Work required: Copy out all the material below, putting "menu" wherever "dropdown" appears and leaving everything else as it is.
[Start]
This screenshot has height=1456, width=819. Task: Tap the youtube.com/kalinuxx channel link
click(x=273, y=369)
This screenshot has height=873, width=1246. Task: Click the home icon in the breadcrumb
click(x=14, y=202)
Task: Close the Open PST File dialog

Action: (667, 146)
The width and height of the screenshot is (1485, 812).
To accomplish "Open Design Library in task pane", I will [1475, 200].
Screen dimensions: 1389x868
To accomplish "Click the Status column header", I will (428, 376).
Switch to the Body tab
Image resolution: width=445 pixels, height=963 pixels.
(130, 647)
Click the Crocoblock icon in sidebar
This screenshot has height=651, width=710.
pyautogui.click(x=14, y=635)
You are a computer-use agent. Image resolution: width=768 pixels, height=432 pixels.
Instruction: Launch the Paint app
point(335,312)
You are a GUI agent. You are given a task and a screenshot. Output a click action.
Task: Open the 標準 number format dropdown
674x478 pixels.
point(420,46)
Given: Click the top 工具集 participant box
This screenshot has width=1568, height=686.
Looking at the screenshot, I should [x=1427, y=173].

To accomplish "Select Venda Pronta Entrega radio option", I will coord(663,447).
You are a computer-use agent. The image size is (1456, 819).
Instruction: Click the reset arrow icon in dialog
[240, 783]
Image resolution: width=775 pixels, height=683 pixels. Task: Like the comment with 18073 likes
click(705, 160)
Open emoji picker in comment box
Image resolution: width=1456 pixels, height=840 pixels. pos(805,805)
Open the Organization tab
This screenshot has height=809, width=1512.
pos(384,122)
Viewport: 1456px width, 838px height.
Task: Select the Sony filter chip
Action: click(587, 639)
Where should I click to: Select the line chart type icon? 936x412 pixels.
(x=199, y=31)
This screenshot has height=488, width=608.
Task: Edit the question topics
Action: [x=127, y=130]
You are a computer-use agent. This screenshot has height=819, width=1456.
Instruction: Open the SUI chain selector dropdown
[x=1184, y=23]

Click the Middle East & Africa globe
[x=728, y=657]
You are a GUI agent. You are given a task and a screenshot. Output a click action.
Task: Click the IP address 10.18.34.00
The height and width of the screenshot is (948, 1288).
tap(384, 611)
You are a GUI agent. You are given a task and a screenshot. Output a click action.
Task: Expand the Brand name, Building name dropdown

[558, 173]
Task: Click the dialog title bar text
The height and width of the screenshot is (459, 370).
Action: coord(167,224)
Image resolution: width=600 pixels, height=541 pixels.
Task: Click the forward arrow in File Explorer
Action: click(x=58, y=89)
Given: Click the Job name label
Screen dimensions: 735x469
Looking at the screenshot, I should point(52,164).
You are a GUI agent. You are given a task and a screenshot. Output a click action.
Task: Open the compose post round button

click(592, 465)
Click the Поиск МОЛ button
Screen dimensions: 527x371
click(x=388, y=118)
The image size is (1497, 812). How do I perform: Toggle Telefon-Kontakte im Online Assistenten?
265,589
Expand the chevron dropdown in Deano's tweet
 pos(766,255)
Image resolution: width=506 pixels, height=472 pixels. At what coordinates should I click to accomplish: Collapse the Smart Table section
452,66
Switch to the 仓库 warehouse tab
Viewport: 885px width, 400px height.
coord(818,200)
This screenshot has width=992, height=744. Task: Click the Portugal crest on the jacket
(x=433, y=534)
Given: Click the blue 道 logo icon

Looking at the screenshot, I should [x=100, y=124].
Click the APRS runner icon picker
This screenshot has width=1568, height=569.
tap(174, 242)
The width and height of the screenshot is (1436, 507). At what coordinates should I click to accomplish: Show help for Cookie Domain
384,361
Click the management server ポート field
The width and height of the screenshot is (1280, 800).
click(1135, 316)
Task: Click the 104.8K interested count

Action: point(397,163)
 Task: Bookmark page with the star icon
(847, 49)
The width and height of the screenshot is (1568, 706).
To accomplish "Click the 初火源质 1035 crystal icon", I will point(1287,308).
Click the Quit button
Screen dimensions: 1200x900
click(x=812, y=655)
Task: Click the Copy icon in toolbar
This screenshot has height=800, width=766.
[End]
Expected answer:
This screenshot has height=1456, width=819. Task: Tap the youtube.com/kalinuxx channel link
click(x=273, y=369)
This screenshot has height=873, width=1246. Task: Click the home icon in the breadcrumb
click(x=14, y=202)
Task: Close the Open PST File dialog

Action: (667, 146)
The width and height of the screenshot is (1485, 812).
To accomplish "Open Design Library in task pane", I will [1475, 200].
Screen dimensions: 1389x868
To accomplish "Click the Status column header", I will (428, 376).
Switch to the Body tab
Image resolution: width=445 pixels, height=963 pixels.
(130, 647)
Click the Crocoblock icon in sidebar
This screenshot has height=651, width=710.
pyautogui.click(x=14, y=635)
You are a computer-use agent. Image resolution: width=768 pixels, height=432 pixels.
Instruction: Launch the Paint app
point(335,312)
You are a GUI agent. You are given a task and a screenshot. Output a click action.
Task: Open the 標準 number format menu
674x478 pixels.
point(420,46)
Given: Click the top 工具集 participant box
This screenshot has width=1568, height=686.
Looking at the screenshot, I should [x=1427, y=173].

To accomplish "Select Venda Pronta Entrega radio option", I will coord(663,447).
You are a computer-use agent. The image size is (1456, 819).
Instruction: Click the reset arrow icon in dialog
[240, 783]
Image resolution: width=775 pixels, height=683 pixels. Task: Like the comment with 18073 likes
click(705, 160)
Open emoji picker in comment box
Image resolution: width=1456 pixels, height=840 pixels. pos(805,805)
Open the Organization tab
This screenshot has height=809, width=1512.
pos(384,122)
Viewport: 1456px width, 838px height.
Task: Select the Sony filter chip
Action: click(587, 639)
Where should I click to: Select the line chart type icon? 936x412 pixels.
(x=199, y=31)
This screenshot has height=488, width=608.
Task: Edit the question topics
Action: [x=127, y=130]
You are a computer-use agent. This screenshot has height=819, width=1456.
Instruction: Open the SUI chain selector menu
[x=1184, y=23]

Click the Middle East & Africa globe
[x=728, y=657]
You are a GUI agent. You are given a task and a screenshot. Output a click action.
Task: Click the IP address 10.18.34.00
The height and width of the screenshot is (948, 1288).
tap(384, 611)
You are a GUI agent. You are given a task and a screenshot. Output a click action.
Task: Expand the Brand name, Building name menu

[558, 173]
Task: Click the dialog title bar text
The height and width of the screenshot is (459, 370).
Action: coord(167,224)
Image resolution: width=600 pixels, height=541 pixels.
Task: Click the forward arrow in File Explorer
Action: click(x=58, y=89)
Given: Click the Job name label
Screen dimensions: 735x469
Looking at the screenshot, I should point(52,164).
You are a GUI agent. You are given a task and a screenshot. Output a click action.
Task: Open the compose post round button

click(592, 465)
Click the Поиск МОЛ button
Screen dimensions: 527x371
click(x=388, y=118)
The image size is (1497, 812). How do I perform: Toggle Telefon-Kontakte im Online Assistenten?
265,589
Expand the chevron menu in Deano's tweet
 pos(766,255)
Image resolution: width=506 pixels, height=472 pixels. At what coordinates should I click to accomplish: Collapse the Smart Table section
452,66
Switch to the 仓库 warehouse tab
Viewport: 885px width, 400px height.
coord(818,200)
This screenshot has width=992, height=744. Task: Click the Portugal crest on the jacket
(x=433, y=534)
Given: Click the blue 道 logo icon

Looking at the screenshot, I should [x=100, y=124].
Click the APRS runner icon picker
This screenshot has width=1568, height=569.
tap(174, 242)
The width and height of the screenshot is (1436, 507). At what coordinates should I click to accomplish: Show help for Cookie Domain
384,361
Click the management server ポート field
The width and height of the screenshot is (1280, 800).
click(1135, 316)
Task: Click the 104.8K interested count

Action: point(397,163)
 Task: Bookmark page with the star icon
(847, 49)
The width and height of the screenshot is (1568, 706).
To accomplish "Click the 初火源质 1035 crystal icon", I will point(1287,308).
Click the Quit button
Screen dimensions: 1200x900
click(x=812, y=655)
Task: Click the Copy icon in toolbar
This screenshot has height=800, width=766.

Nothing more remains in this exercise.